Alongside this daily menu (consume in any order, in any quantity), you must do one thing:

**Bicycle everywhere.**

I think the biking covers a multitude of sins, though why biking should work better to keep you fit in Amsterdam than in NYC (where I also bike everywhere, and for longer distances) is beyond me. Maybe all those little tiny bridges add up to more effort in the long run?

Also, I think it helps significantly if you:

**Sleep until after noon.**

This way, you end up eating only a couple of meals a day, because it’s impossible to find anything to eat after midnight except for at the Texaco (which, for the record, is the only place to buy cans of Heineken in the wee hours…or did Rod say they quit that?).

You may notice that I don’t really deal with pot, which, honestly, is all anyone thinks of when you say the word Amsterdam anyway. Marijuana was an integral part of the Amsterdam Diet back in 1994 and 1995, but now it’s barely a factor.

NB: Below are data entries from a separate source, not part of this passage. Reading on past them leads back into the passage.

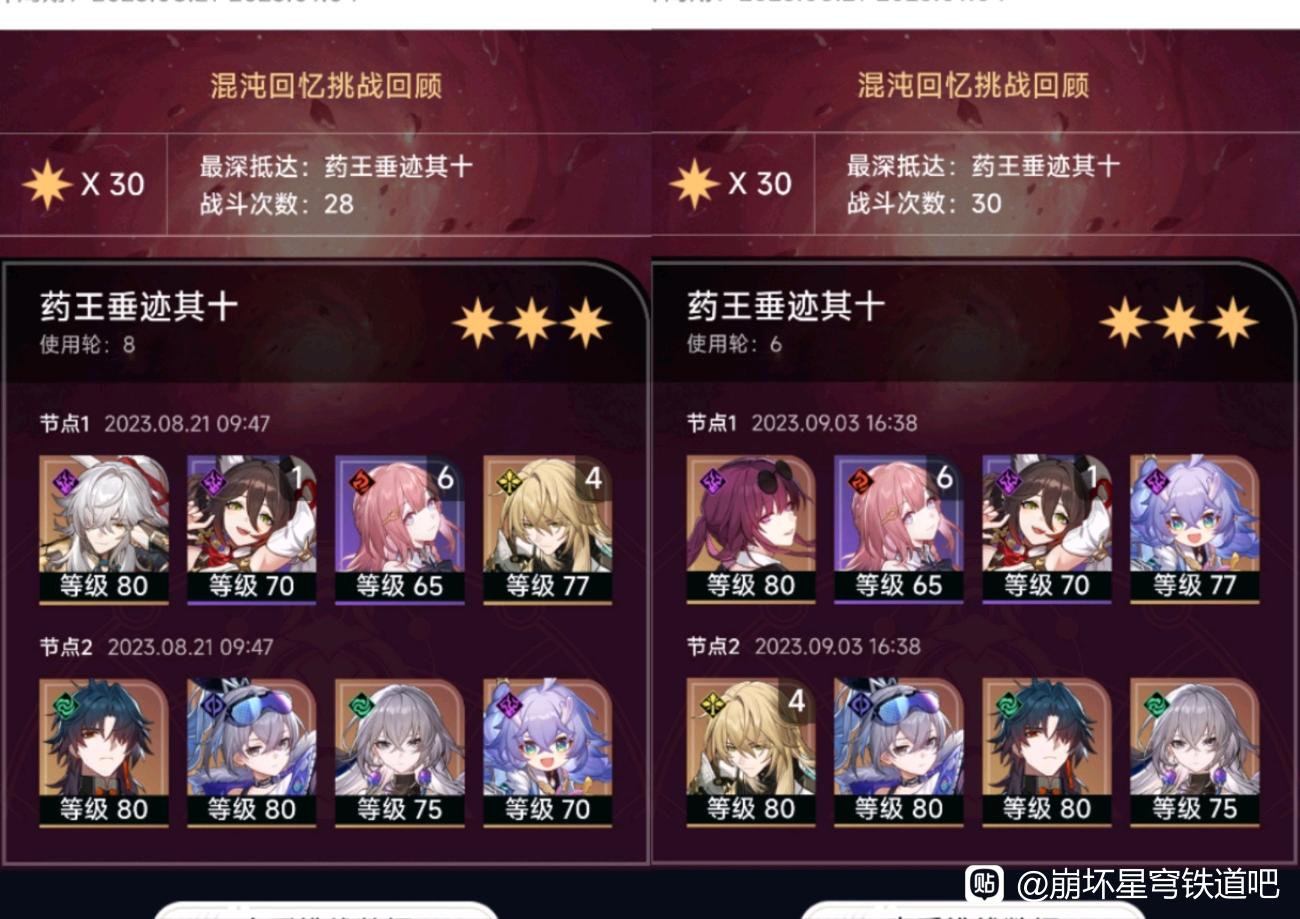Select Kafka portrait at level 80
Screen dimensions: 1300x919
[x=751, y=529]
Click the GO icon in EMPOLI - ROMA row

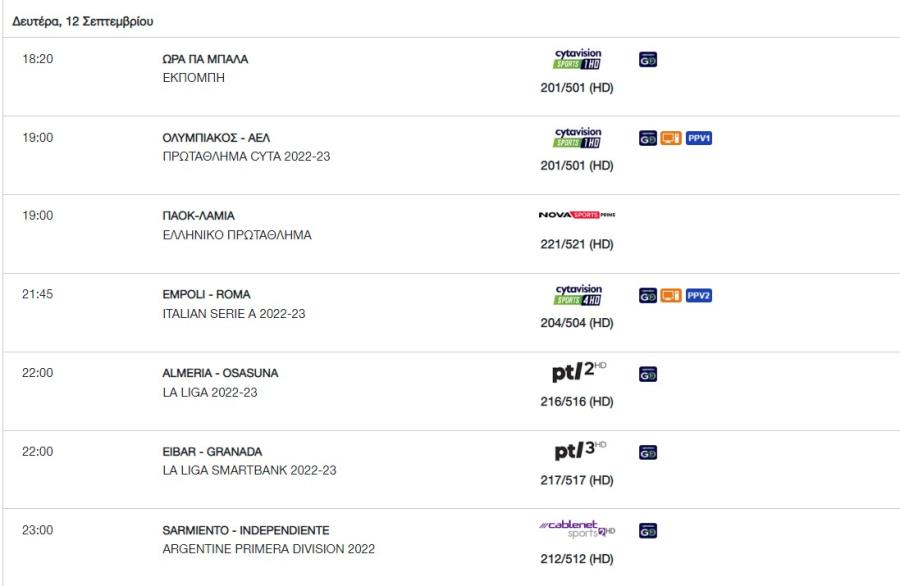click(x=647, y=295)
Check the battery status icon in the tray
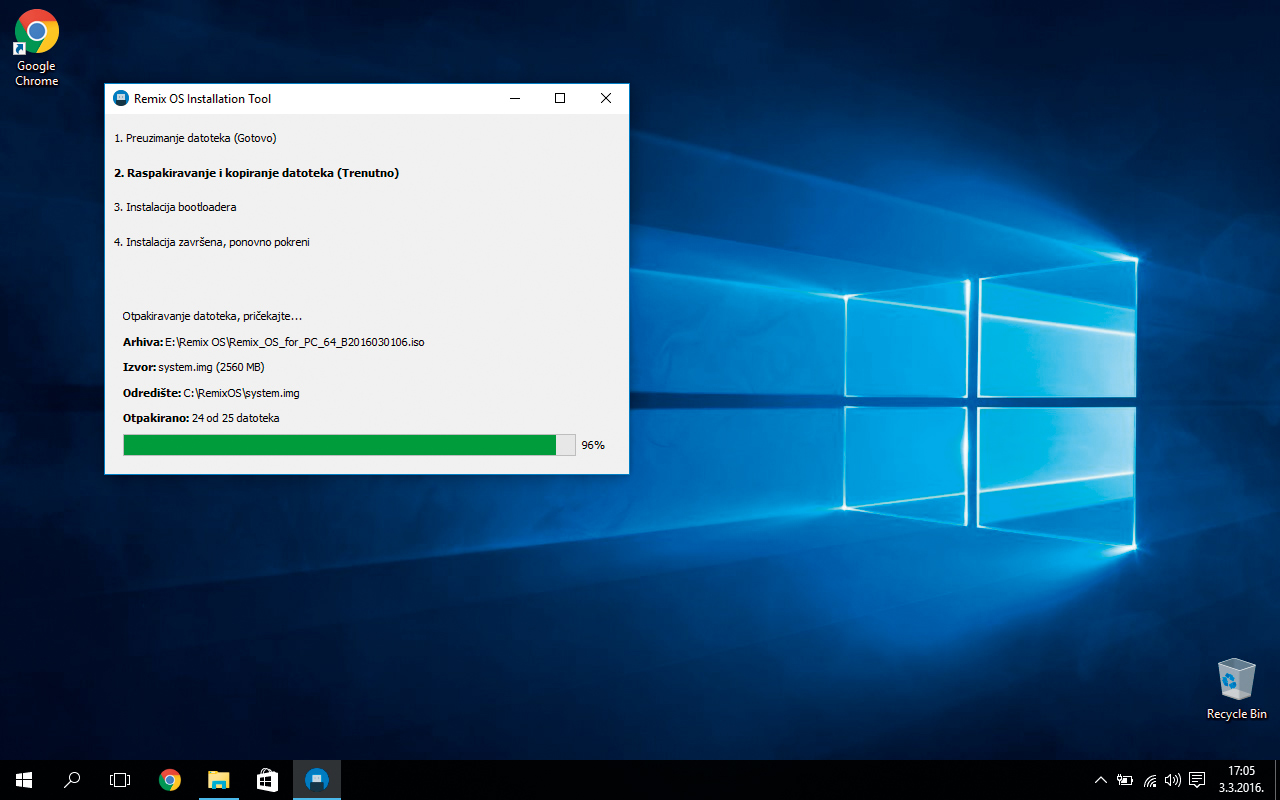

In any case, I think it’s fine to incorporate it into your plan as long as you can be either 1) so jaded about it as to not yield to the munchies (never, ever buy anything but frites from Febo) or 2) high only after midnight, when there’s nothing to eat. As for all the other drugs you think of when I say Amsterdam, they’re all of the naturally slimming variety anyway. Dancing is very, very good for you.

I can’t say I’m proud of the way I eat and drink in Amsterdam, and occasionally I do eat really good and proper meals at nice restaurants or cooked at people’s houses (in fact, there’s a whole book floating around out there with my restaurant recs).

But I can’t argue with weight-loss success. I could publish a detailed book on the Amsterdam Diet, but for you my friends, special price of free. Just let me know how it works out for you.